Now this is the law of the prairie
As old and as true as the sky
And the Bison that keep it will prosper
And the Bison that break it will die
As the creeper that girdles
the tree trunk
This law is the final word:
For the strength of the Herd
is the Bison
And the strength of the Bison
is the Herd.)

 

“For the Strength of the Herd is the Bison, And the Strength of the Bison is the Herd.”

These 18-words are iconic. They are the heart and lifeblood of everything we do at North Dakota State. The words come from the final stanza of the poem, “The Herd.” When we think about what it means to be a Bison, what NDSU is, our forbearers picked the perfect mascot – the perfect representative that was, as it turns out, the brainchild of then-football coach Stan Borleske in 1919. Borleske was no stranger to tradition, playing for the legendary Fielding Yost, one of college football’s forefathers at the University of Michigan. Yost coached the Wolverines in the early years of the twentieth century and was an instrumental force in turning college football into what it is today.

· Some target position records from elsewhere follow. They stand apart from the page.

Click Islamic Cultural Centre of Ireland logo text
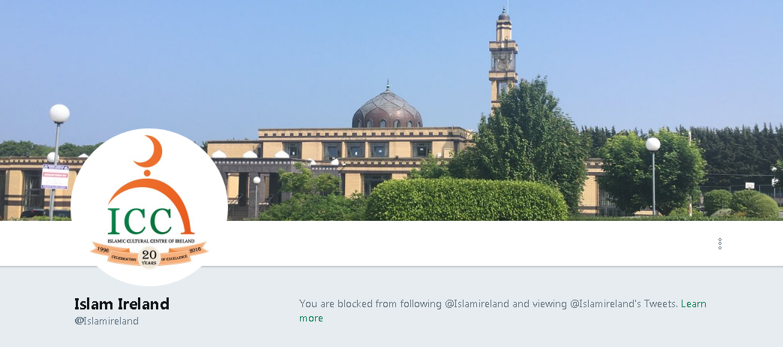tap(151, 241)
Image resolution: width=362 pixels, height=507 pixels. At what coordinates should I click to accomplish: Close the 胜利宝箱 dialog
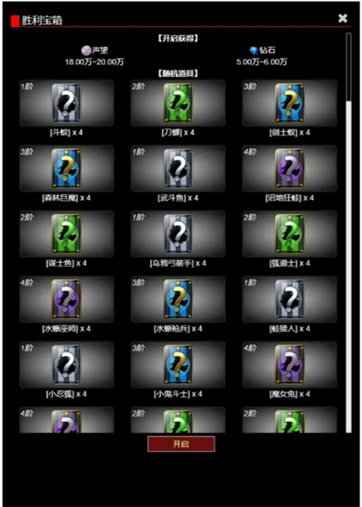click(343, 18)
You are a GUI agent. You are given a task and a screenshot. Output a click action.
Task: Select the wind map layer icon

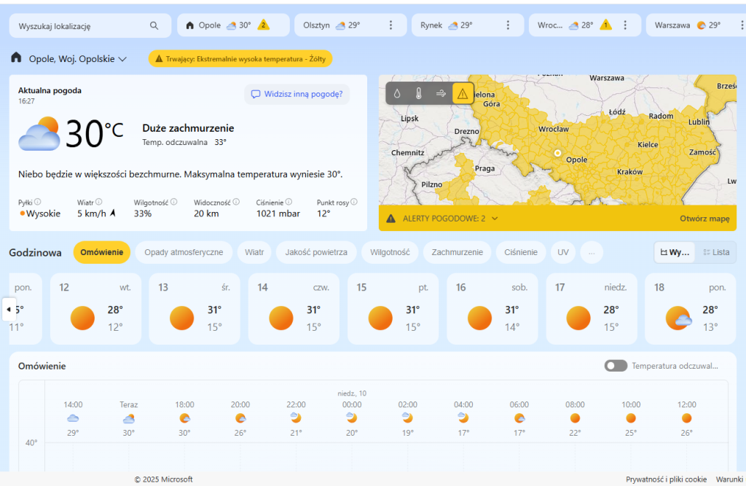click(441, 93)
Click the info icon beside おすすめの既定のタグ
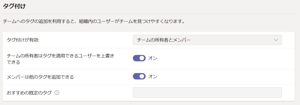This screenshot has height=105, width=300. (x=57, y=92)
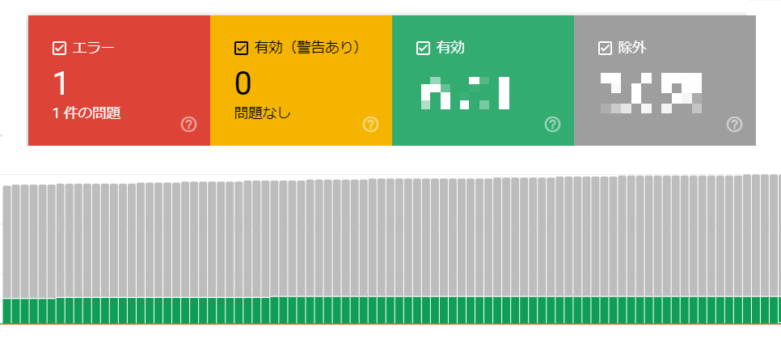The width and height of the screenshot is (781, 353).
Task: Click the blurred count on the green card
Action: click(x=465, y=92)
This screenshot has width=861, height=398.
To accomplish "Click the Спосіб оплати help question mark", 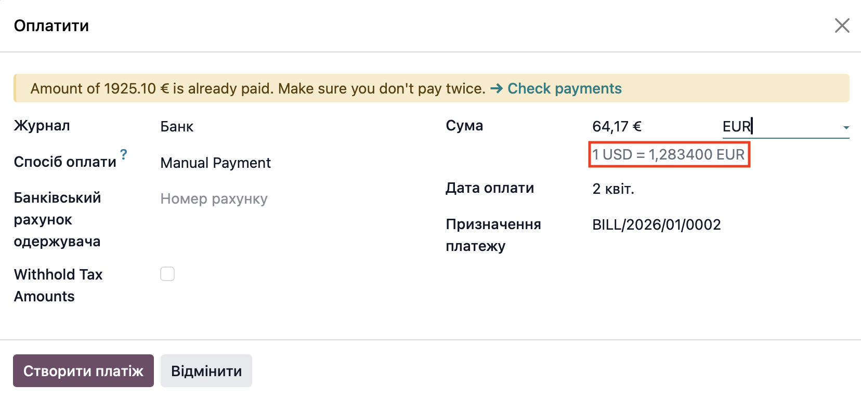I will tap(123, 154).
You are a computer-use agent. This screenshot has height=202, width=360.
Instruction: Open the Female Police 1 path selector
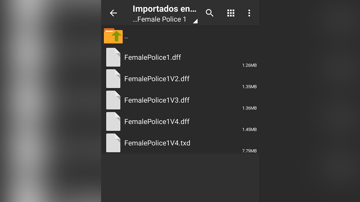160,19
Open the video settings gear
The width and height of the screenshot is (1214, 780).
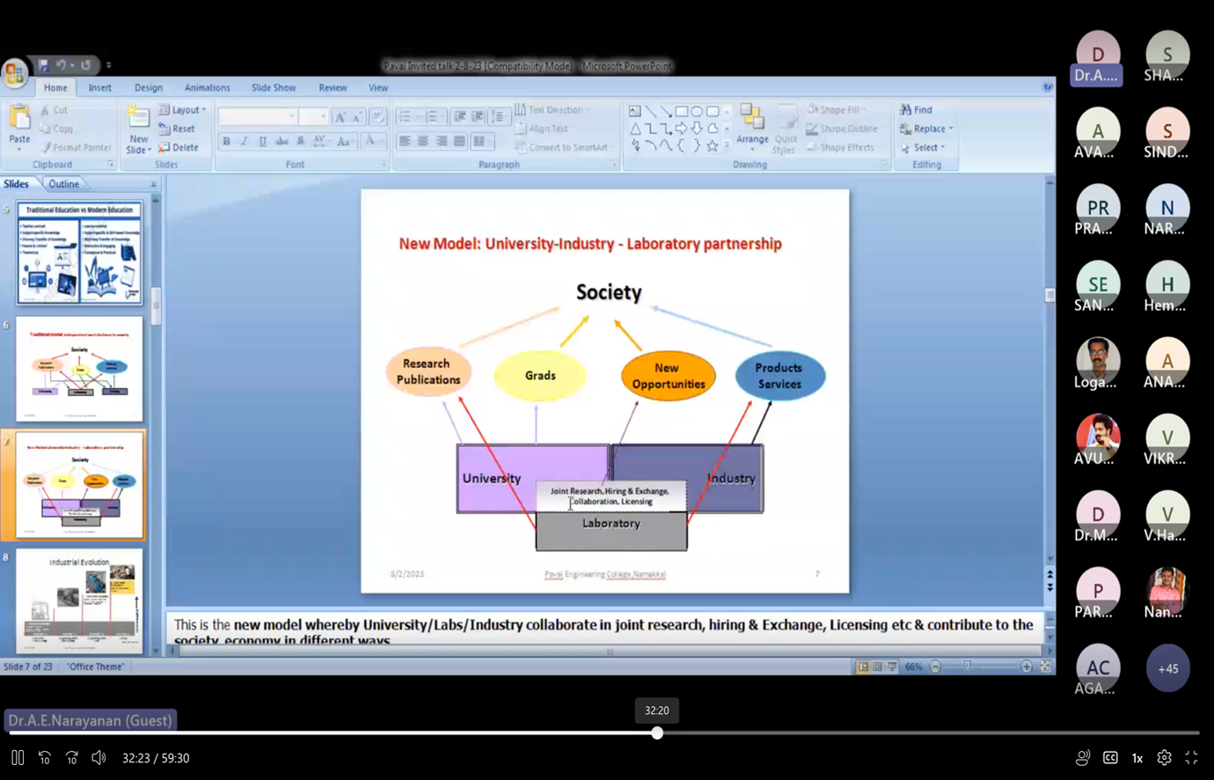tap(1164, 758)
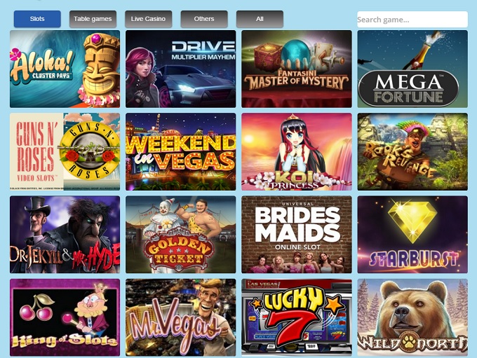The width and height of the screenshot is (477, 358).
Task: Open Fantasini Master of Mystery game
Action: pos(297,69)
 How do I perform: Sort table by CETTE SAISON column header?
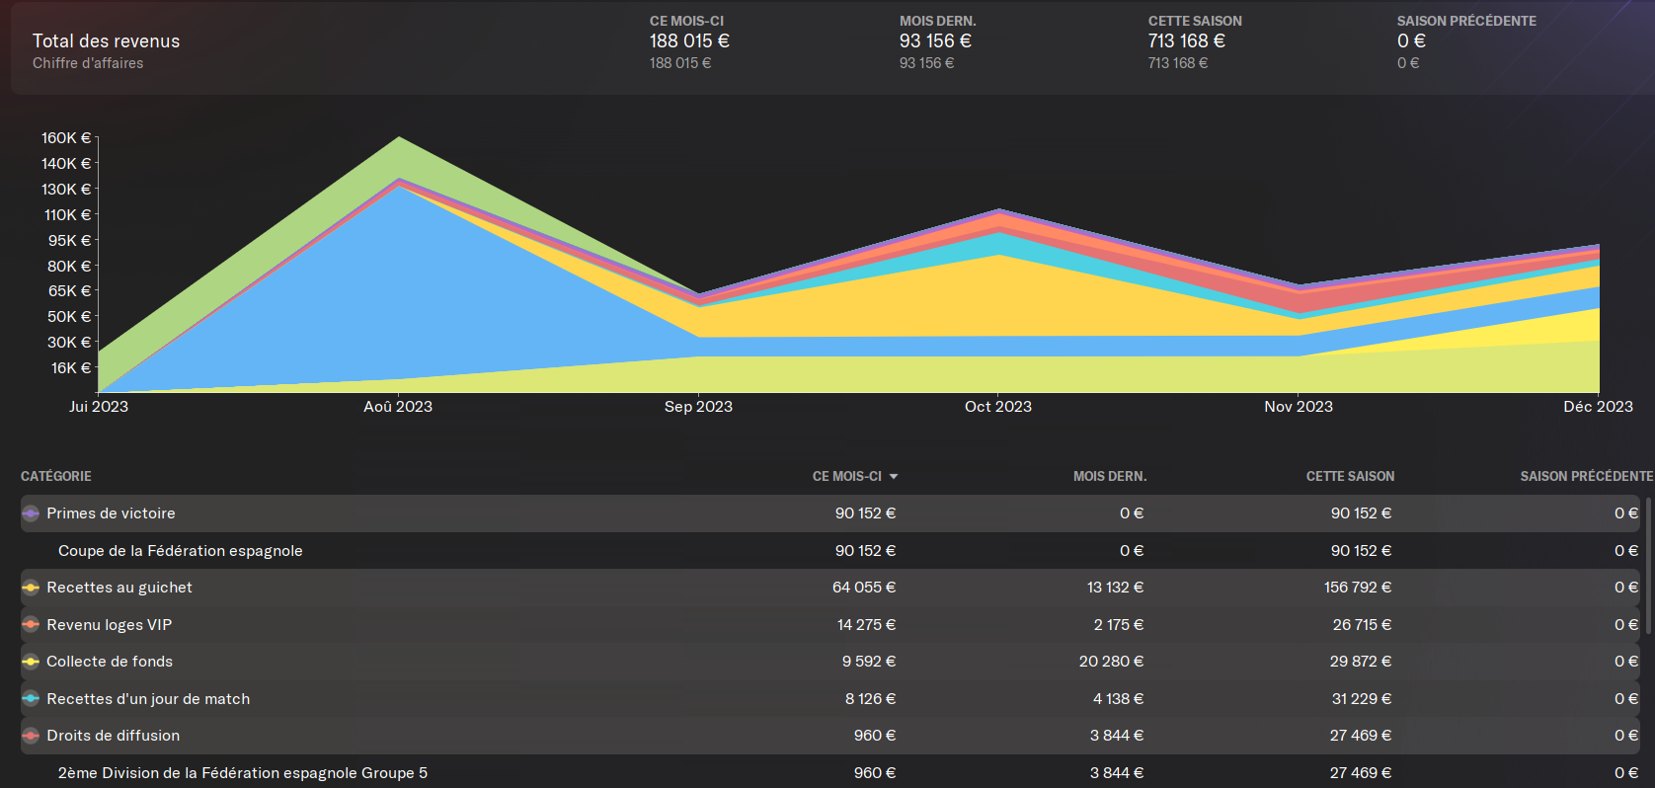coord(1350,476)
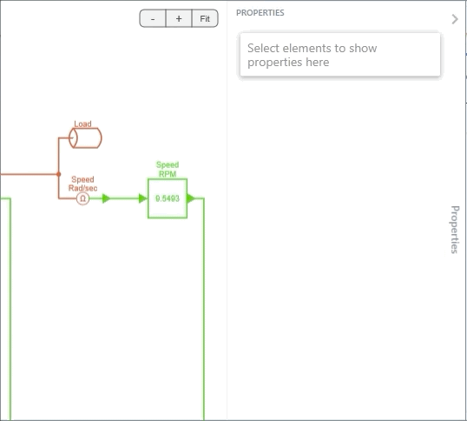This screenshot has width=467, height=421.
Task: Select the Speed Rad/sec label text
Action: click(82, 184)
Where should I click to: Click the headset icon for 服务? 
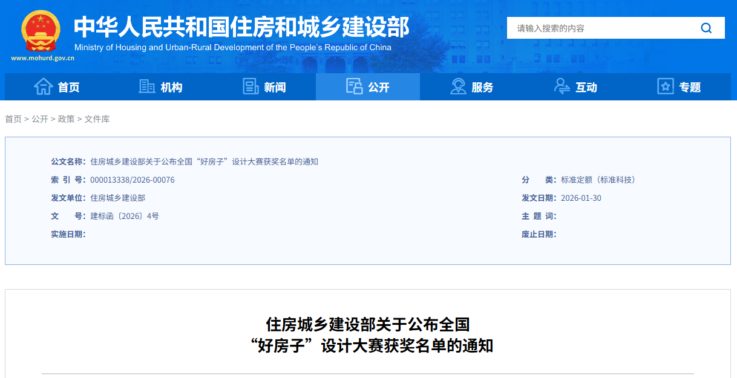(458, 87)
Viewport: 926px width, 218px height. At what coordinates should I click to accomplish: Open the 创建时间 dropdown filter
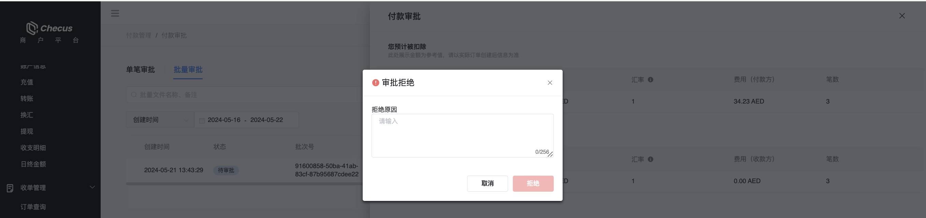coord(160,120)
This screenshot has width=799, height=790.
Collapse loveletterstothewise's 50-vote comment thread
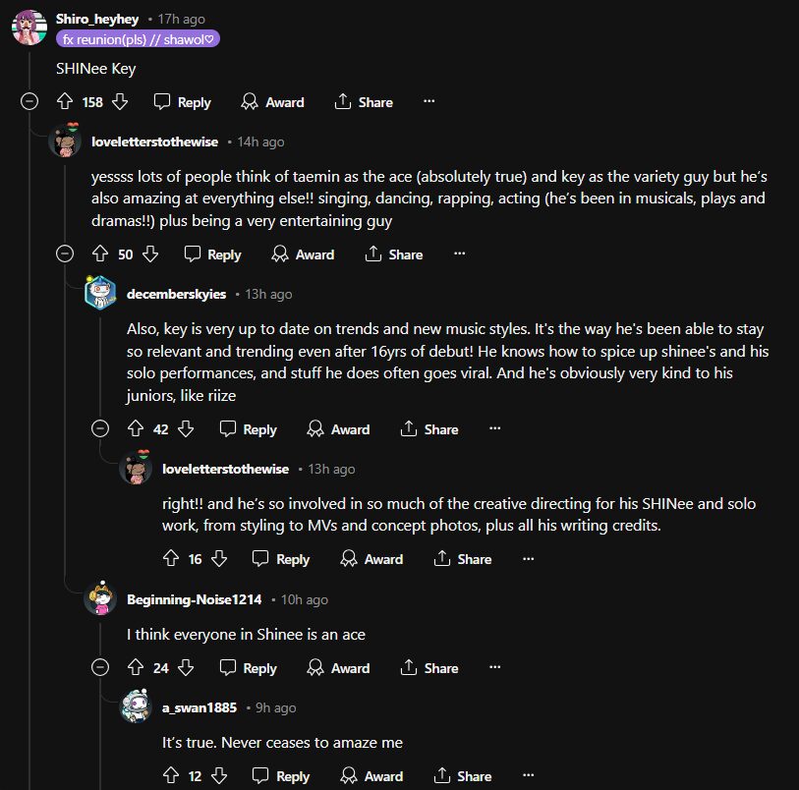coord(65,254)
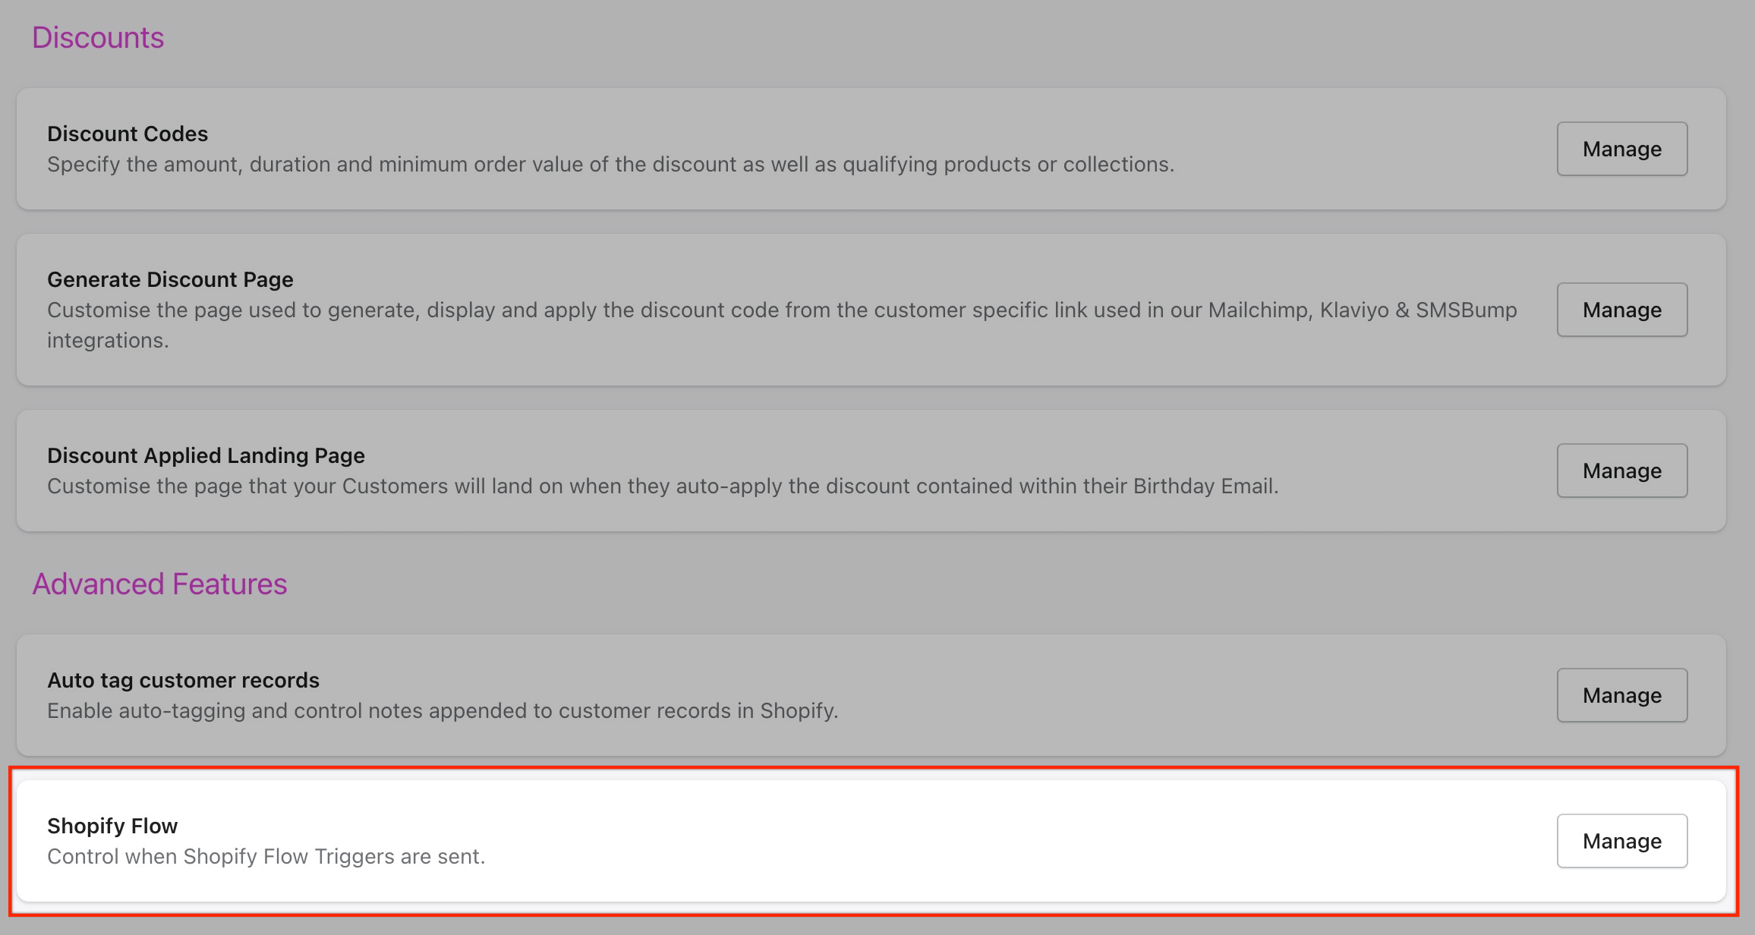Select the Discount Codes card title
1755x935 pixels.
click(x=128, y=134)
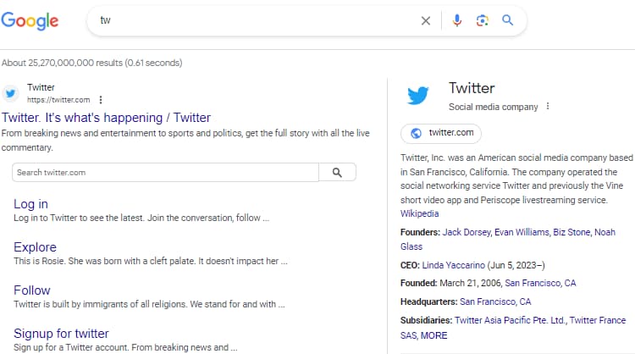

According to an old NDSU football media guide, Borleske wanted a strong and fierce mascot and “the Bison was a logical choice.” Borleske’s contribution to NDSU has stood the test of time. Since 1919, just one year shy of a century, we have been the Bison. The first time I read the words to “The Herd,” was in November 1990 during a Division II quarterfinal playoff game against Cal Poly at old Dacotah Field. I was eight years old. My dad brought my brother and me to our first Bison game. That date, that game, proved a pivotal moment in our lives. Who knows where we’d be if dad hadn’t taken us to that brutally cold playoff game with, as the same media guide colorfully described it, “cool temperatures and gale-force winds.” The Bison won 47–0, with Cal Poly’s head coach bemoaning after the game that, “I told you that coming in here was like going to Iraq with a 22-caliber gun, didn’t I,” in reference to the unfolding Gulf War.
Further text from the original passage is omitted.